— BEGIN Material to process —
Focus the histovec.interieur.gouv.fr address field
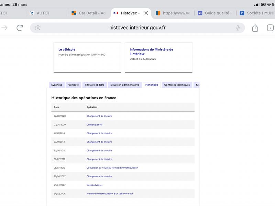 pyautogui.click(x=138, y=28)
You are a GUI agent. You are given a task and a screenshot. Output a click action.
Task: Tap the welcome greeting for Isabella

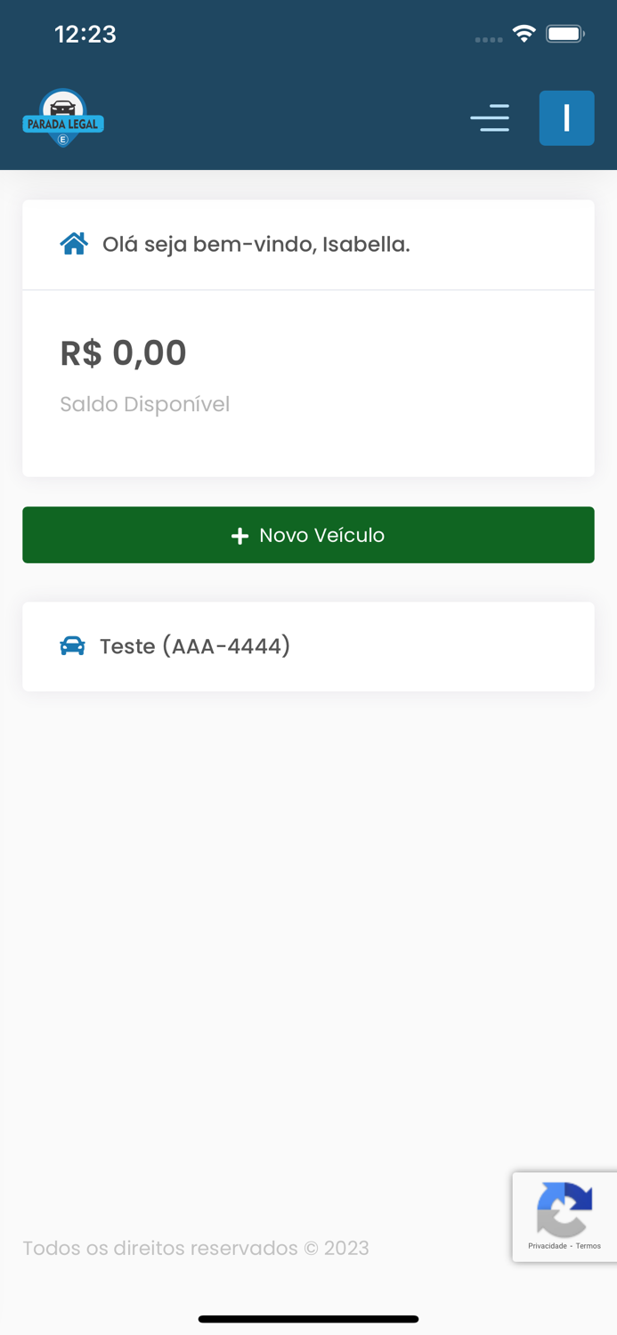[256, 244]
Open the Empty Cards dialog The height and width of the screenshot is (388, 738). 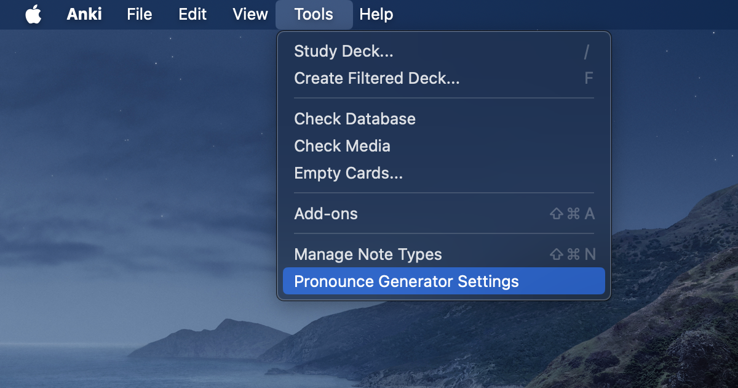(348, 173)
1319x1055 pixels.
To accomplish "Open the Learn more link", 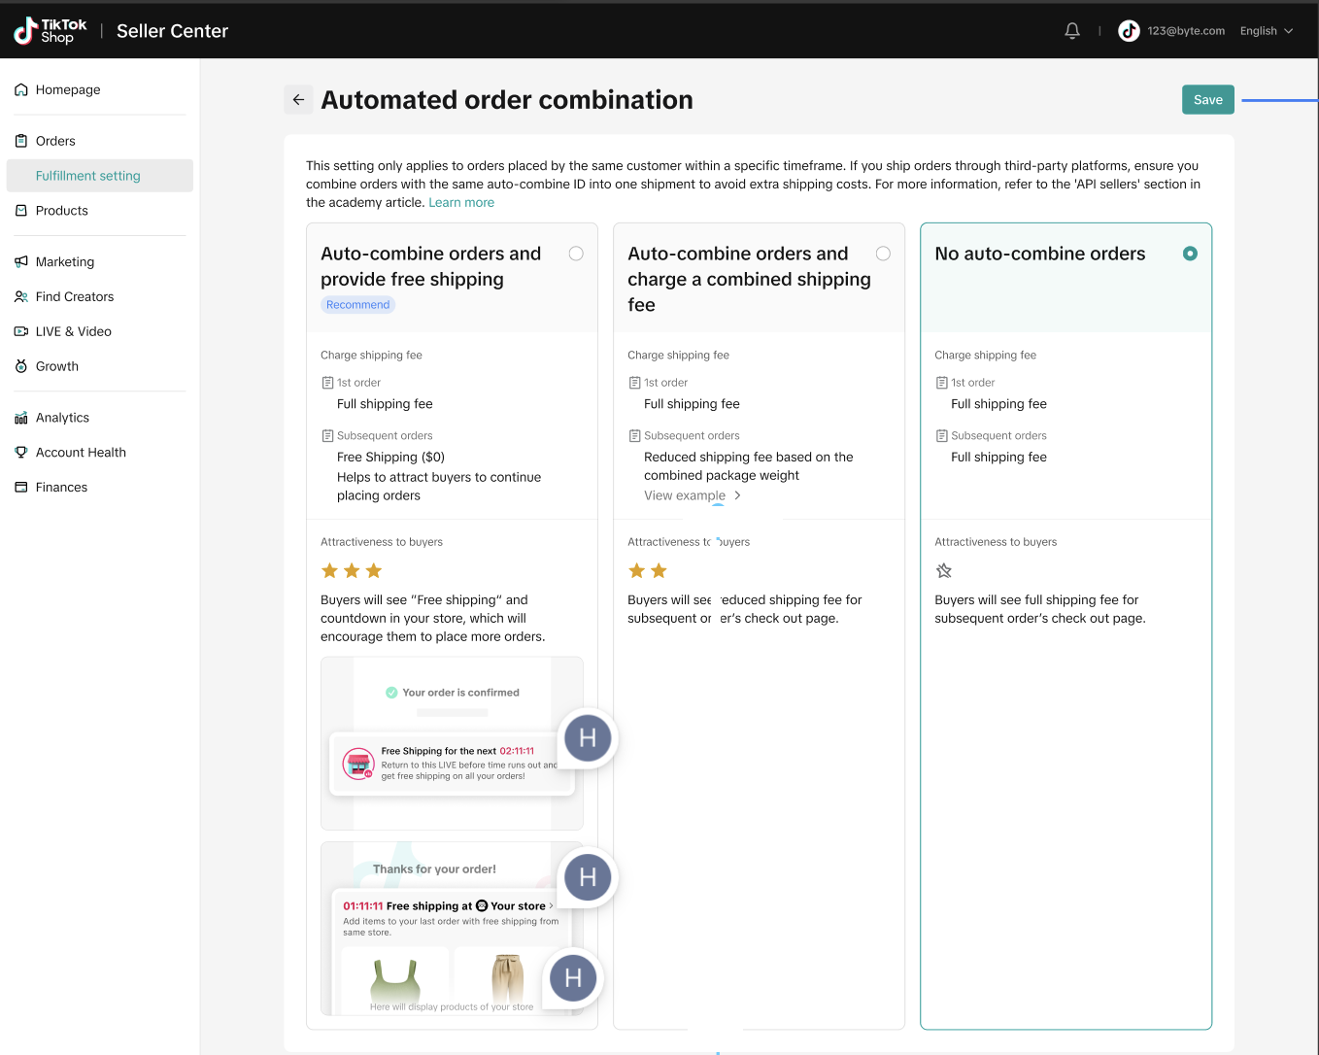I will pyautogui.click(x=461, y=203).
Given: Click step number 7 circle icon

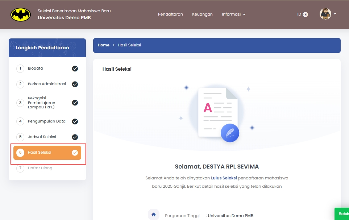Looking at the screenshot, I should (20, 168).
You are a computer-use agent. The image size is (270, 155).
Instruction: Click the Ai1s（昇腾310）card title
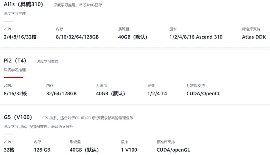click(23, 4)
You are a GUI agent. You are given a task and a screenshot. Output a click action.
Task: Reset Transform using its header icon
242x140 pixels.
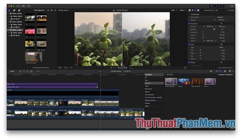[x=222, y=24]
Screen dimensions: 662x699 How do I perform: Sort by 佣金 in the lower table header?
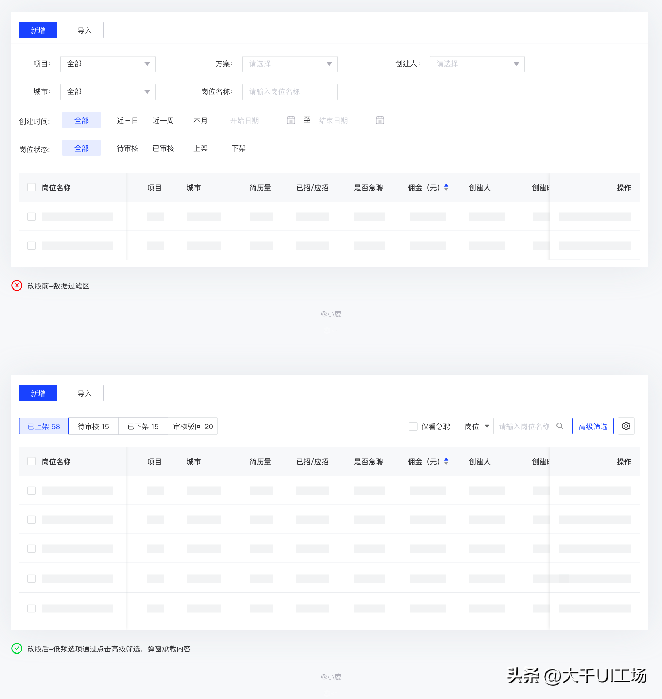pyautogui.click(x=446, y=461)
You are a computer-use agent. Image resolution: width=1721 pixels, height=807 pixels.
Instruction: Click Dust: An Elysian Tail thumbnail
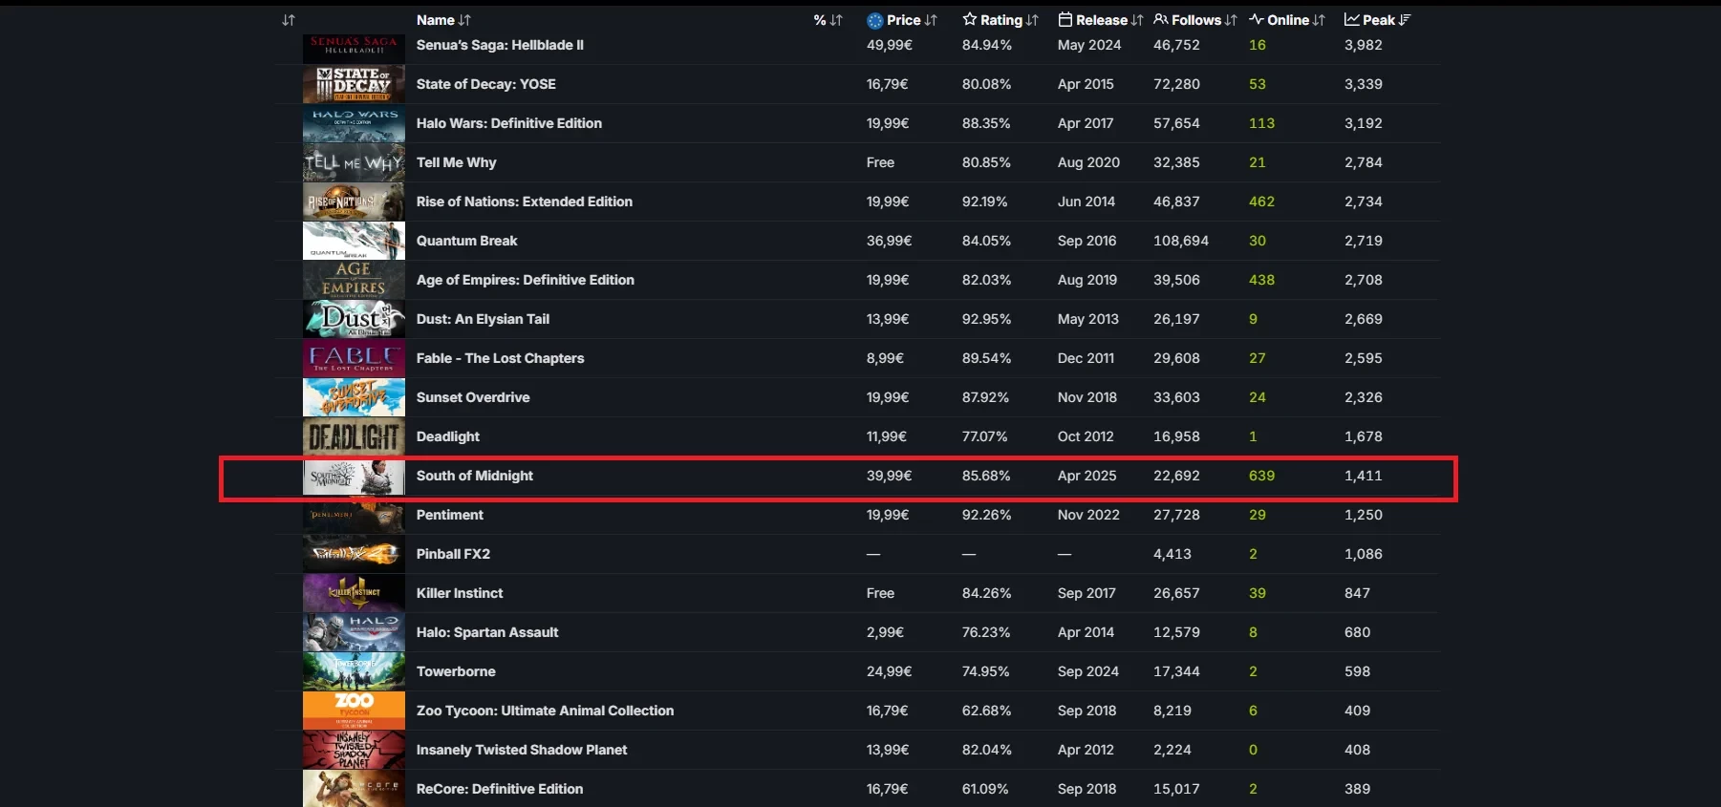coord(354,319)
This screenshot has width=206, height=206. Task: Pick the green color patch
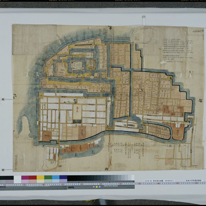click(x=48, y=177)
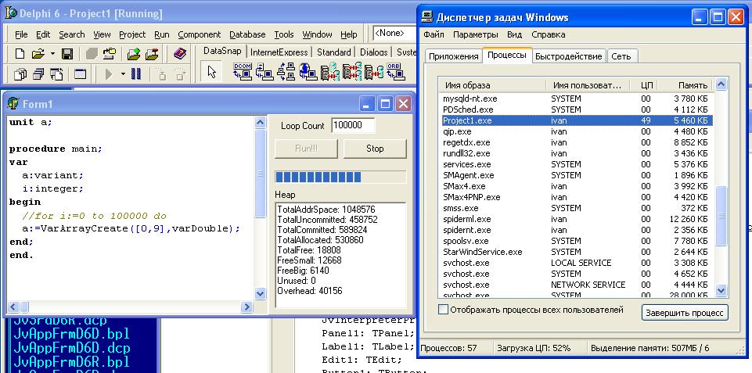Click the Save (floppy disk) toolbar icon
This screenshot has width=752, height=373.
point(67,54)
— END Material to process —
* [Goal]: Rewrite everything from the line containing "Given: Click step number 7 circle icon" down to the line containing "pyautogui.click(x=446, y=461)", with "Reset Transform" replaced by "Reset View" and nothing else altered. Omit the pictures from your output.

* [Response to the task]:
Given: Click step number 7 circle icon

Looking at the screenshot, I should (20, 168).
You are a computer-use agent. The image size is (270, 155).
Instruction: Click the Ai1s（昇腾310）card title
click(23, 4)
You are a GUI agent. You are given a task and a screenshot. Output a click action.
Task: Reset View using its header icon
242x140 pixels.
[x=222, y=24]
Screen dimensions: 662x699 How do I perform: Sort by 佣金 in the lower table header?
pyautogui.click(x=446, y=461)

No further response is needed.